Areszt dla nietrzeźwego kierowcy.
Wczoraj Sąd Rejonowy w Żorach zadecydował o tymczasowym aresztowaniu 27-latka, który będąc pod wpływem alkoholu potrącił mężczyznę, a następnie zbiegł z miejsca zdarzenia nie udzielając mu pomocy.

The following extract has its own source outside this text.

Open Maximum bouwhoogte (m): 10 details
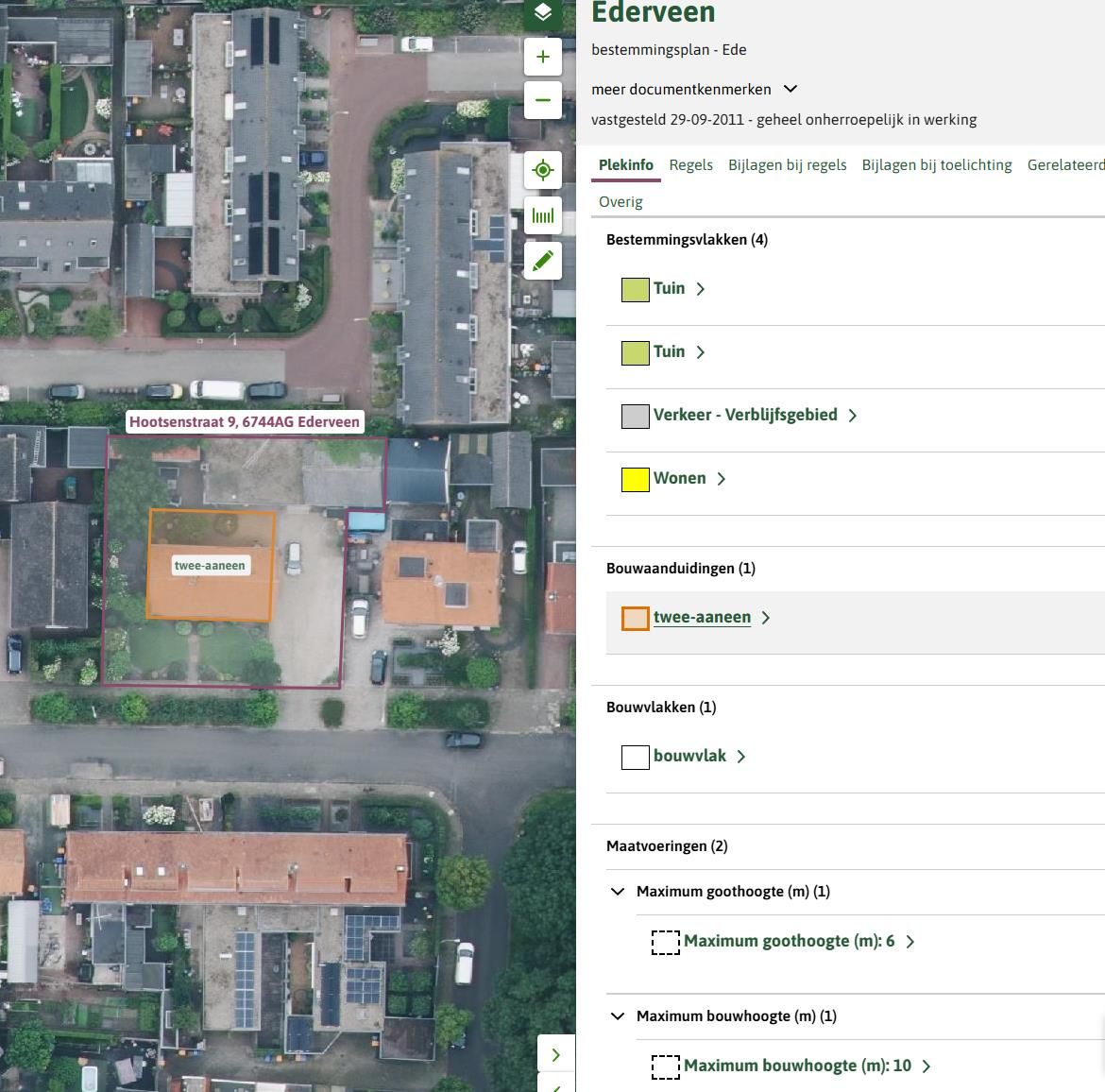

Do zdarzenia doszło w ostatnią niedzielę, w godzinach porannych na ul.Szkolnej został potrącony 47-letni mężczyzna, który z poważnymi obrażeniami głowy, w stanie nieprzytomności trafił do szpitala. 27-latek kierujący ciężarówką m-ki Mercedes był nietrzeźwy, zbiegł z miejsca zdarzenia nie udzielając pomocy poszkodowanemu. Swój samochód odstawił do warsztatu, gdzie czujne oko pewnej kobiety dojrzało "podejrzany pojazd". Mieszkanka Jastrzębia Zdroju, która wykazała się wzorową postawą natychmiast powiadomiła miejscową policję, w tym czasie żorscy stróże prawa wykonywali czynności służbowe przy ul.Szkolnej, gdzie zostały zabezpieczone ślady, w tym spory odłamek reflektora idealnie pasujący do mercedesa. Dzięki skutecznie podjętej współpracy obu jednostek policji funkcjonariusze Wydziału Ruchu Drogowego z Żor doprowadzili do zatrzymania 27-letniego jastrzębianina. Mężczyzna przebywał we własnym mieszkaniu, przyznał się do spowodowania wypadku, przyznał się również do tego, że pojazd prowadził będąc pod wpływem alkoholu. Na domiar tego okazało się, że wcześniej miał orzeczony zakaz prowadzenia pojazdów. Wczoraj Sąd Rejonowy w Żorach podjął decyzję o tymczasowym aresztowaniu kierowcy.